Ancestor worship
Ancestors remain relevant to the moral, family, and ritual life of the living.
What it is: Ancestor worship involves memory, reverence, offerings, and the maintenance of bonds between the living and the dead of the lineage.
How the tradition understands it: Ancestors are treated as a continuous moral and relational presence, linked to family protection, household continuity, and ritual order.
Textual basis and context: The practice appears from early Chinese antiquity and runs through domestic altars, funeral rites, and festivals.

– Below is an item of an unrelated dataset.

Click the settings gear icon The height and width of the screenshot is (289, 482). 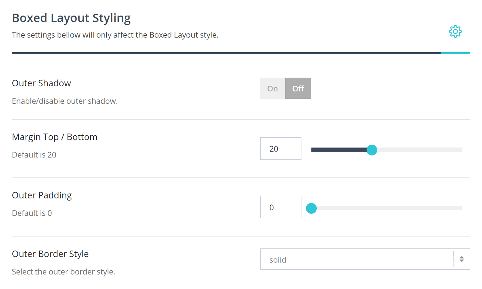pos(455,31)
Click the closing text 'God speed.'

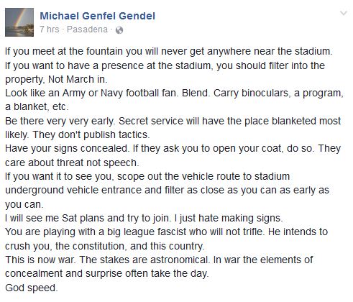tap(32, 288)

Debates and variations: In some contexts, the focus is family reverence; in others, there is more explicit expectation of intercession, protection, or need for ritual care.
Supportive
Funerary ritual masters
Specialists guide mourning, the passage of the dead, and ancestral integration.
Reference: Funerary rites led by specialists.
Content: The material shows a ritual sequence for mourning, family protection, and the proper transition of the deceased.
Use in debate: It is central for ancestry, appeasement, and ritual mediation.
Liji on family worship
The Record of Rites describes domestic and ancestral reverence.
Reference: Liji, passages on domestic sacrifice and mourning.
Content: The text regulates family practices of reverence, mourning, and memory.
Use in debate: It helps explain the ritual rootedness of Chinese family life.
Shujing on ancestral sacrifices
Ancient documents preserve the centrality of rites for the ancestors.
Reference: Shujing, passages on royal and ancestral rites.
Content: The text shows the link between authority, sacrifice, and continuity with ancestors.
Use in debate: It is important for the antiquity of ancestral worship in China.